I am familiar with this property, I am discussed with the selling agent.  Taking advantage of clients is hurting our business.  I would much rather get a referral fee than a commission if it was to the benefit of the client.  It makes me sad that we have agents in our business who care little about how the public feels about our business.

 

 

Comments (1)

JOHN HOLST
MetroStar® Realtors® Chesterfield Relocation™ - Chesterfield, MO

I am writing a White Paper and a Book on why Dual Agency should be eliminated.  Please provide any lawsuit information or other horror stories on how the clients' best interests were compromised or diluted.

There are multiple forces in the works: 1. In Congress, with fault being discovered that many buyers were not properly represented that added hot sauce to the housing melt-down, 2. With Errors & Omissions insurance carriers seeing that in 50% of all lawsuits agency is brought in as an allegation, see new Standards of Practice coming soon, 3. Well funded consumer advocacy groups (as in the 1993 Edina lawsuit that cost $18 Mil) are preparing to file multiple class action lawsuits in early 2010 against all the major players for inherent conflict of interest on dual agency and double-dipping brokers trying to "represent" both sides of a transaction, 4. The courts are getting tired of issuing warnings, eliminate dual agency or else.

It has been ten years since the real serious shot over the bow from Oklahoma:

In the case of SNIDER v. OKLAHOMA REAL ESTATE COMMISSION, June 1, 1999 the Oklahoma Supreme Court said: "Sellers' agents and dual agents do not and cannot by law give a buyer the same degree of loyalty as an agent who acts on behalf of a buyer. Sellers' agents owe their allegiance to the seller. Dual agency invites a conflict of interest. A buyer who relies on the seller's agent or on dual agency does not receive the same degree of legal protection as that afforded by an agent acting solely on behalf of the buyer".

Professionally, I find the concept of dual agency as completely indefensible and should be eliminated along with the perverse ways to thread the needle with transaction brokerage, designated agents, and disclosed dual agency.

There is no way that you can deliver a true informed consent from a Seller that is no longer going to have full fiduciary level of representation when somebody in the office is now going to be representing the buyer.

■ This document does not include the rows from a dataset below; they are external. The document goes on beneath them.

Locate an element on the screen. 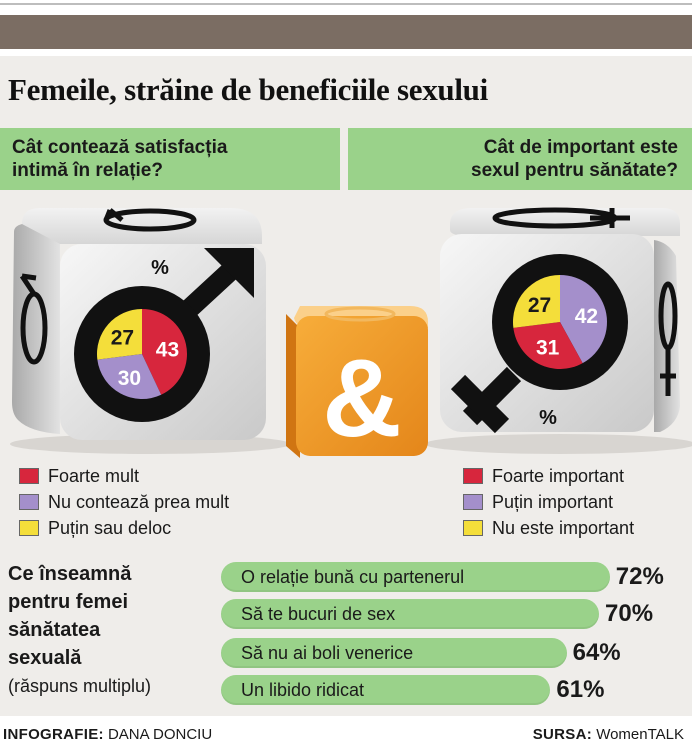 Image resolution: width=692 pixels, height=750 pixels. shadow-right is located at coordinates (558, 444).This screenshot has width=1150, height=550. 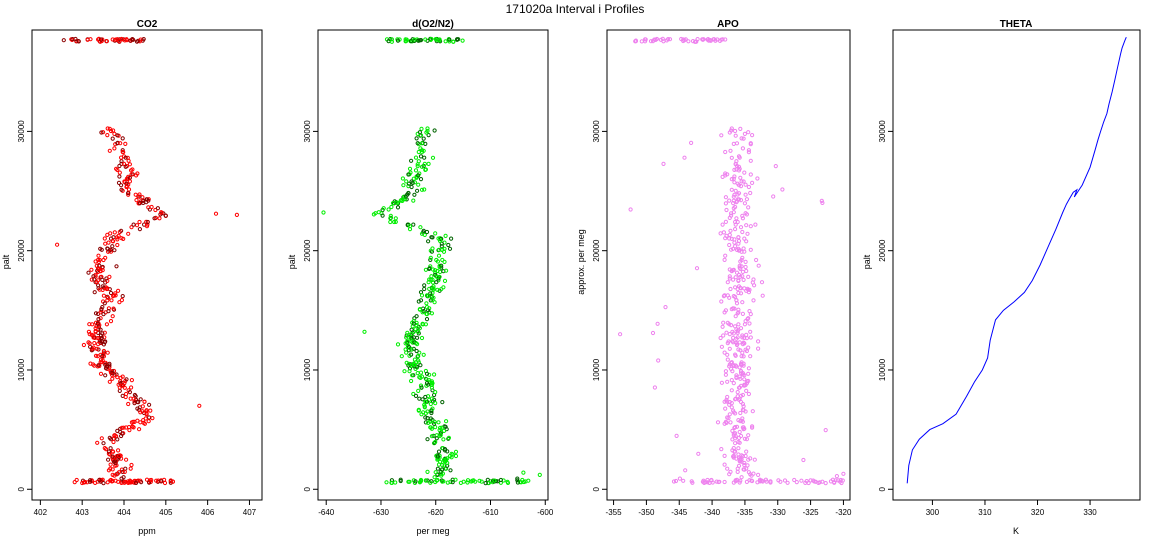 I want to click on y-axis-label: approx. per meg, so click(x=581, y=262).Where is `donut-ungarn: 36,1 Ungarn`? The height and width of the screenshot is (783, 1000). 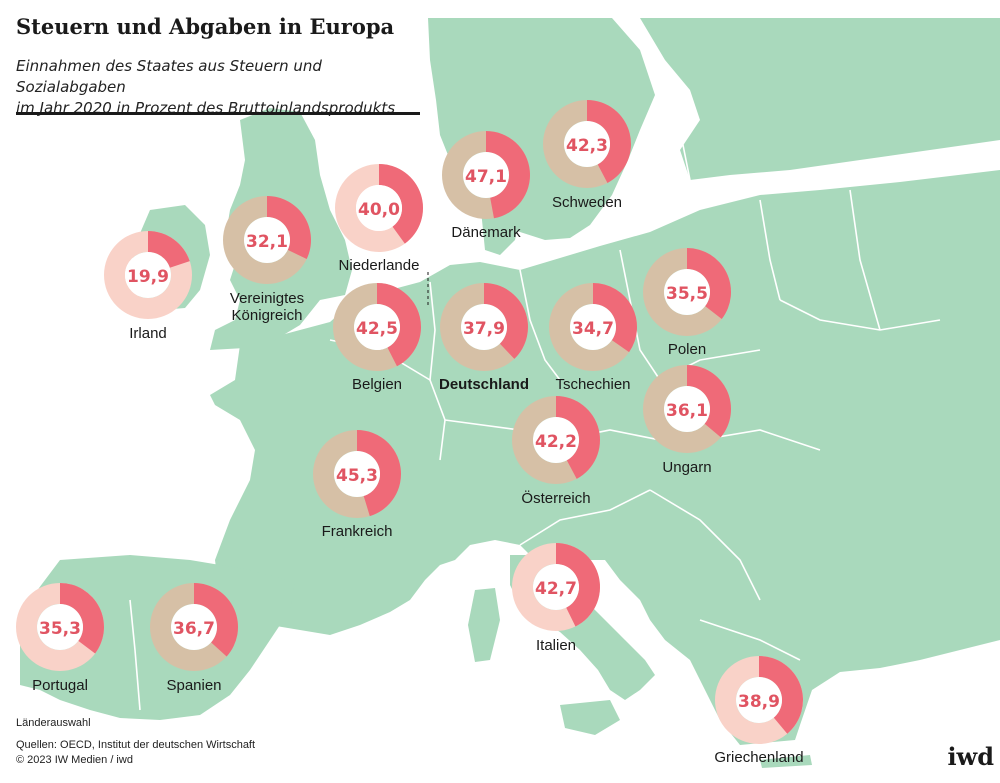
donut-ungarn: 36,1 Ungarn is located at coordinates (688, 420).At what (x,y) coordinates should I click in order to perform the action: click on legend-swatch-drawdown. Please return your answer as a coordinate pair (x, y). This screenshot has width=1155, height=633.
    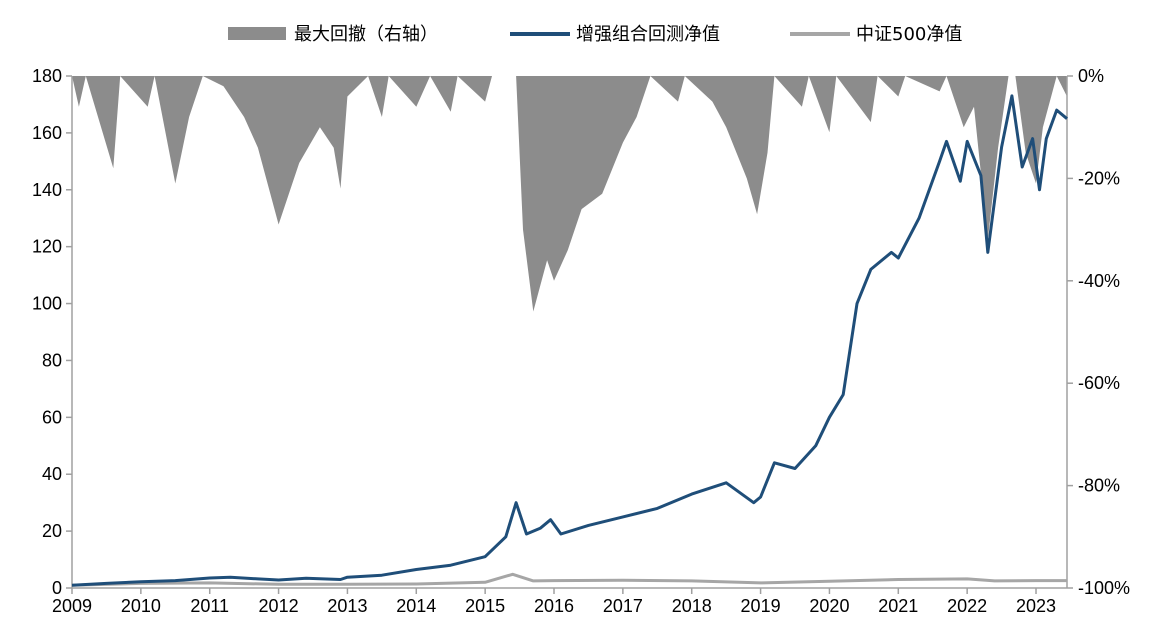
    Looking at the image, I should click on (257, 34).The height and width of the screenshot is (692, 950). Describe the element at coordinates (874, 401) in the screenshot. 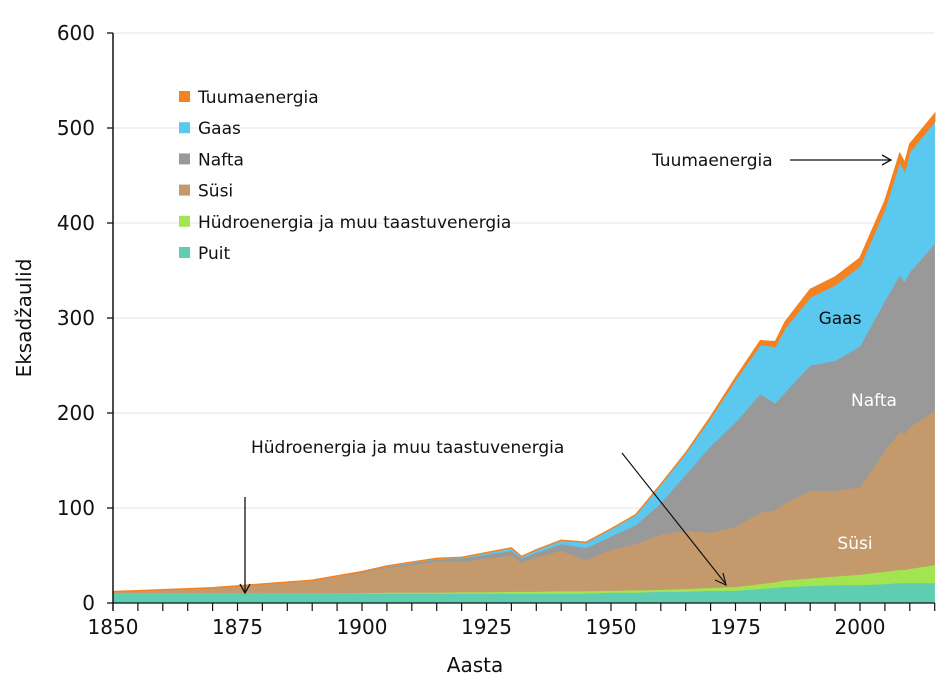

I see `annotation-oil: Nafta` at that location.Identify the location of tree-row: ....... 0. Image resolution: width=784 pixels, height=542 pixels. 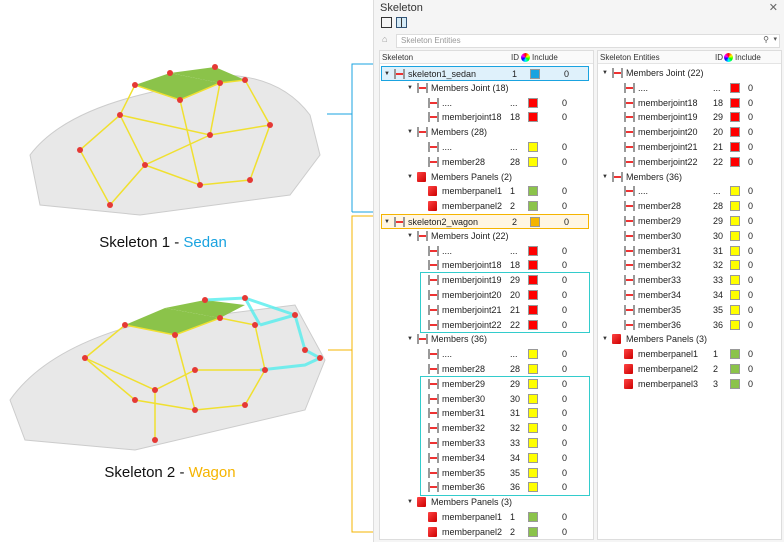
(690, 88).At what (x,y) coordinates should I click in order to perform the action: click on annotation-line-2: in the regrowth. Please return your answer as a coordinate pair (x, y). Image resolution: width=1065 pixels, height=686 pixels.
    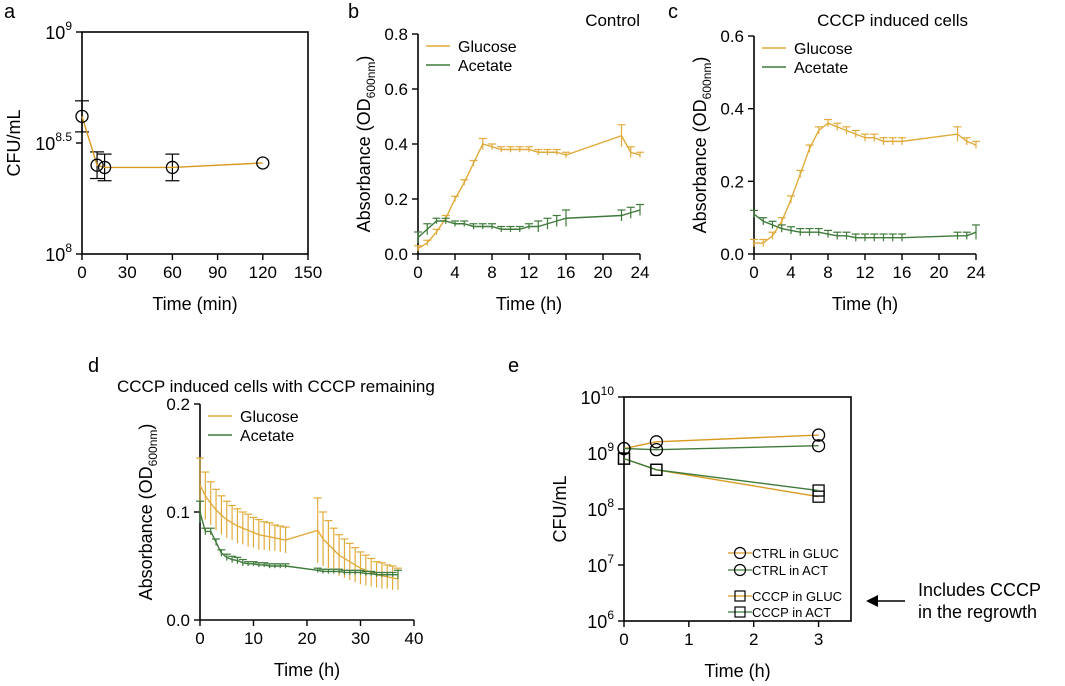
    Looking at the image, I should click on (978, 612).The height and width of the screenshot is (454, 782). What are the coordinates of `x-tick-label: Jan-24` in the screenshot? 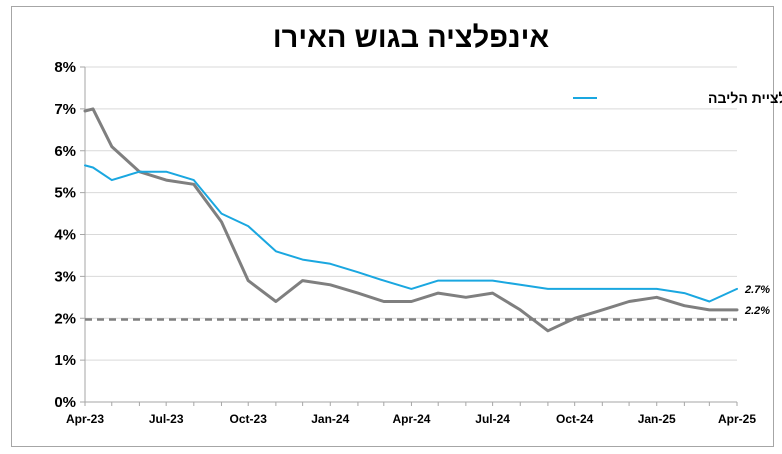 It's located at (330, 419).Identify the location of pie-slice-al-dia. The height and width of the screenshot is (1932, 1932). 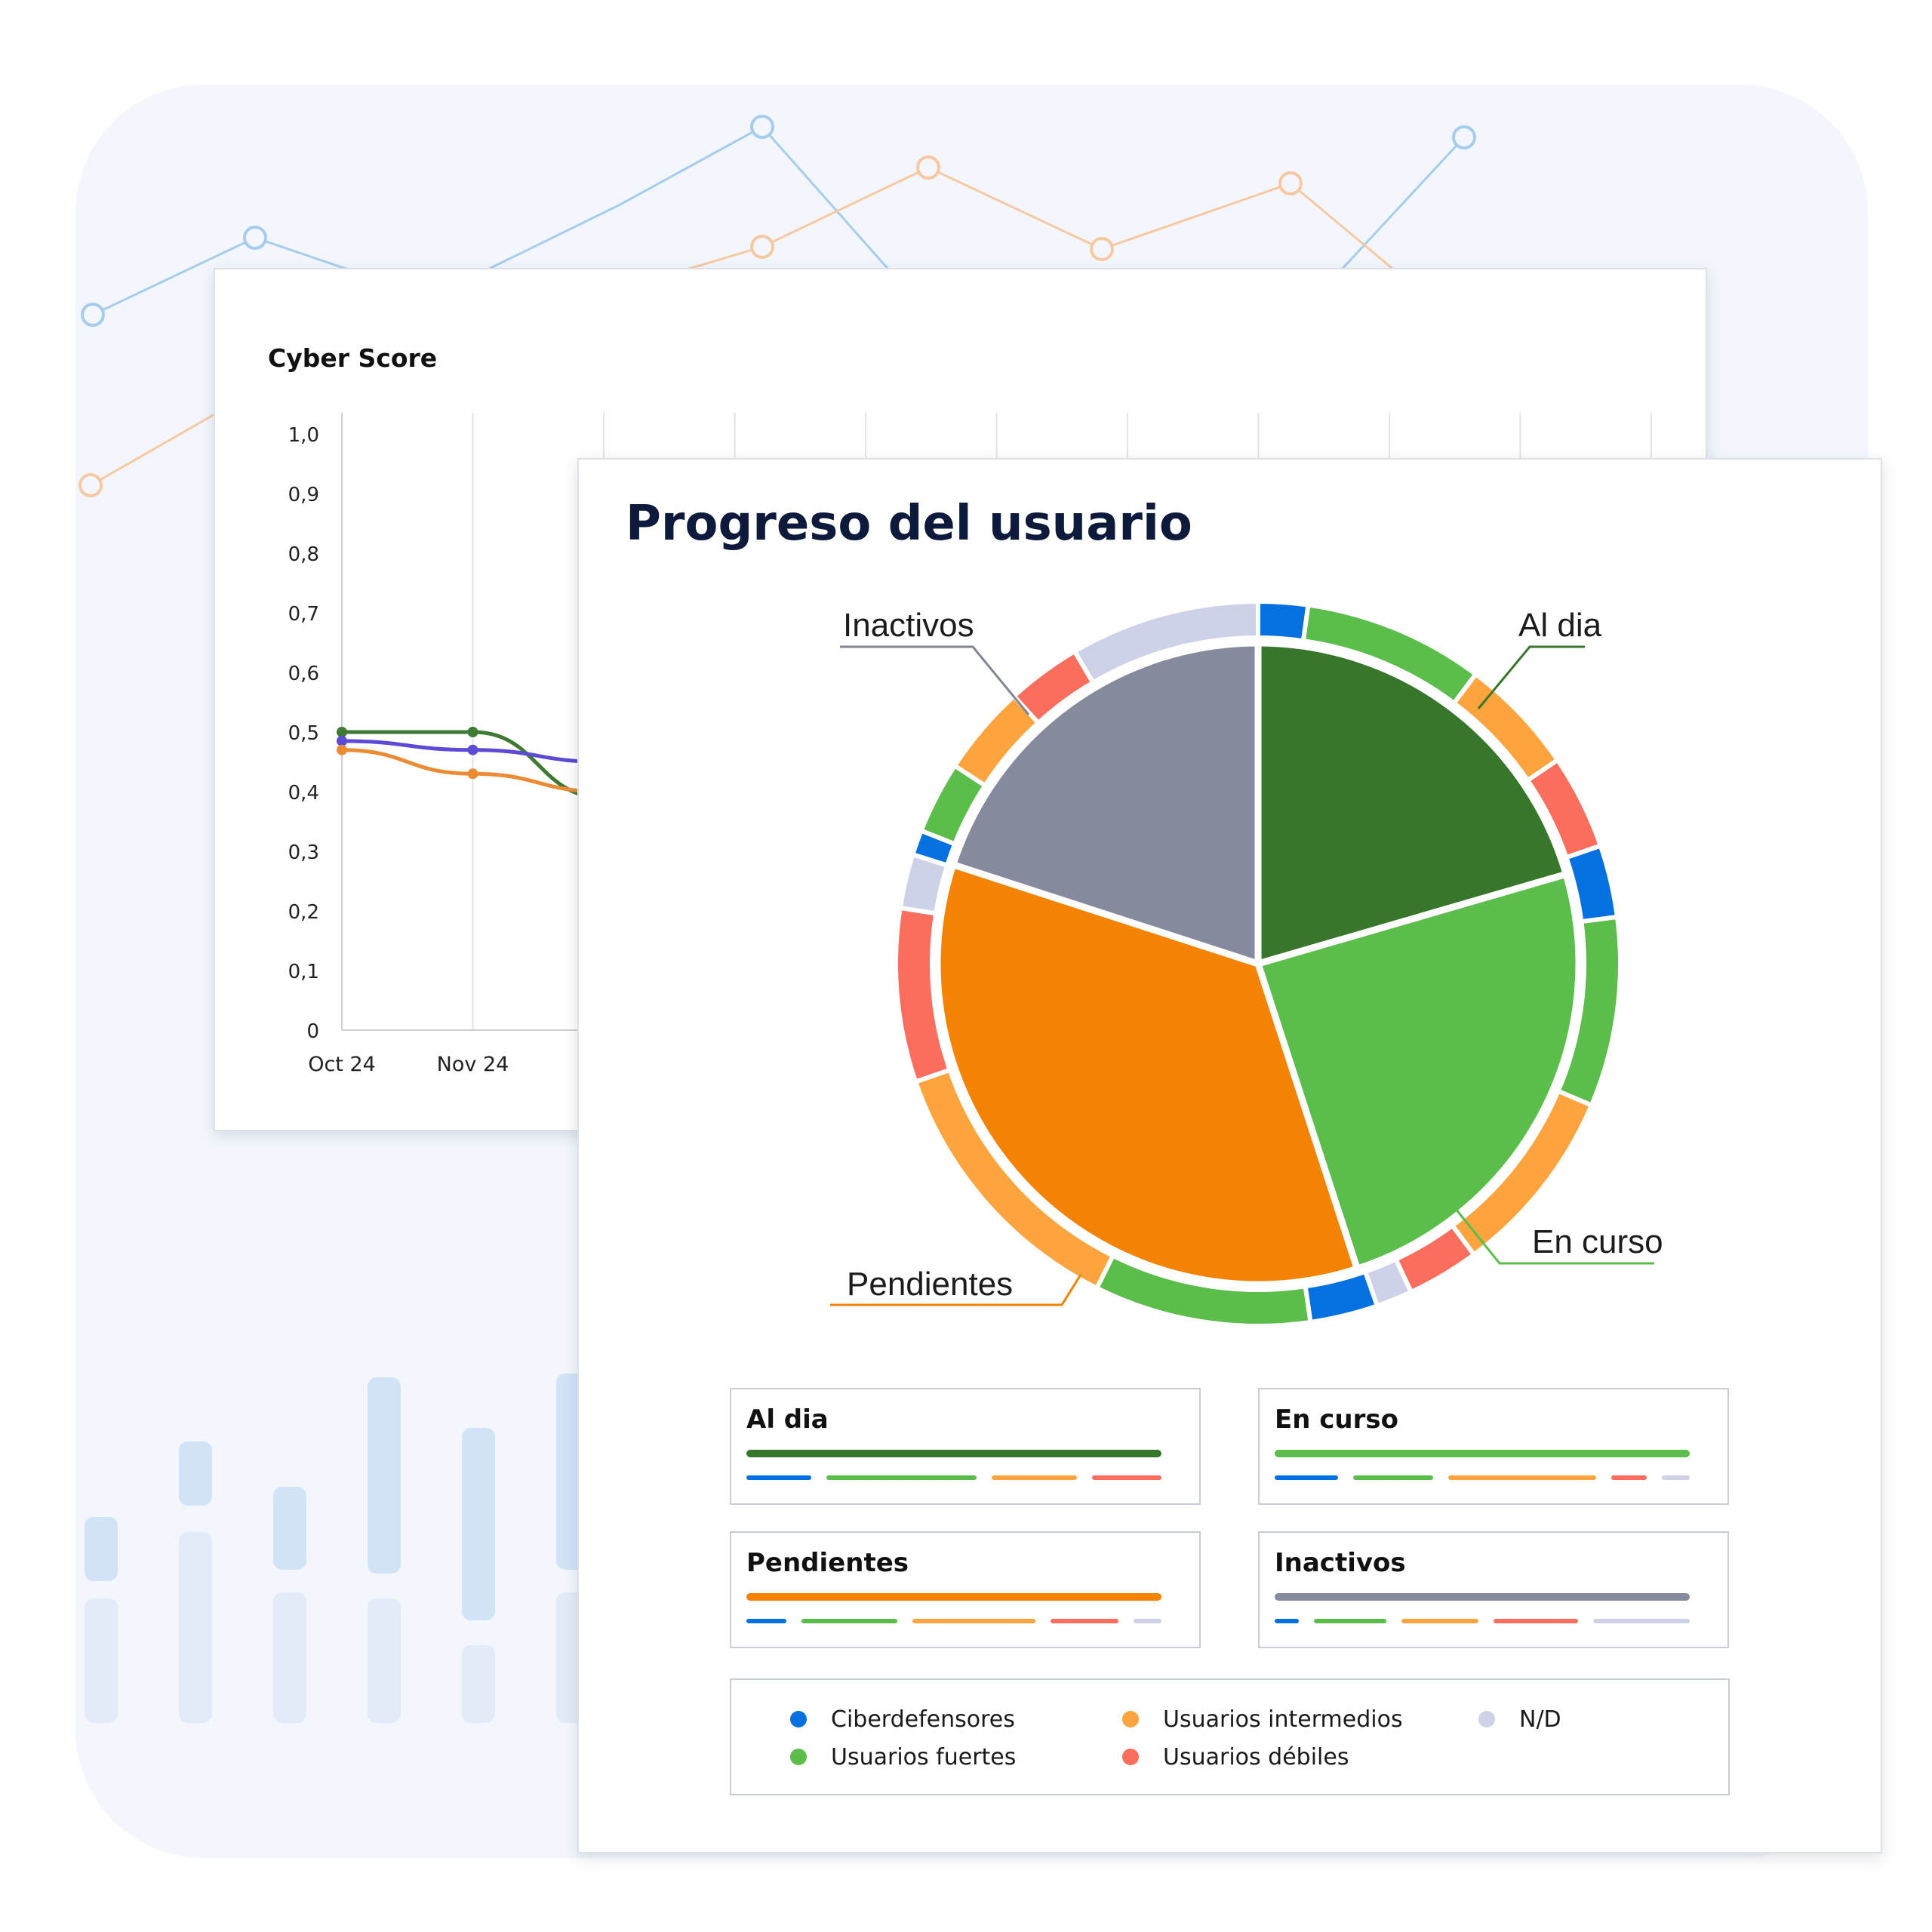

Just like the Veterinarian's Office; Cats go in one door and Dogs go in another:

Step 1. Need for only an Exclusive Buyer's Broker to represent the BuyerMake sure that the agent / broker that represents you gives you the highest level of representation possible, full fiduciary duty to only represent your interests as a Buyer and not the Seller. Engage an agent that will pledge in writing to exclusively represent only your interests. Say NO to: dual agents, designated agents, transaction agents and seller's agents. The Seller usually in 95% of the deals will fund the fees (just a normal real estate commission) to pay for this Exclusive Buyer's Broker to only represent the Buyer.

 Step 2. Need for only an Exclusive Seller's Broker to represent the SellerMake sure that the agent / broker that represents you gives you the highest level of representation possible, full fiduciary duty to only represent your interests as a Seller. Engage an agent that will pledge in writing to exclusively represent only your interests.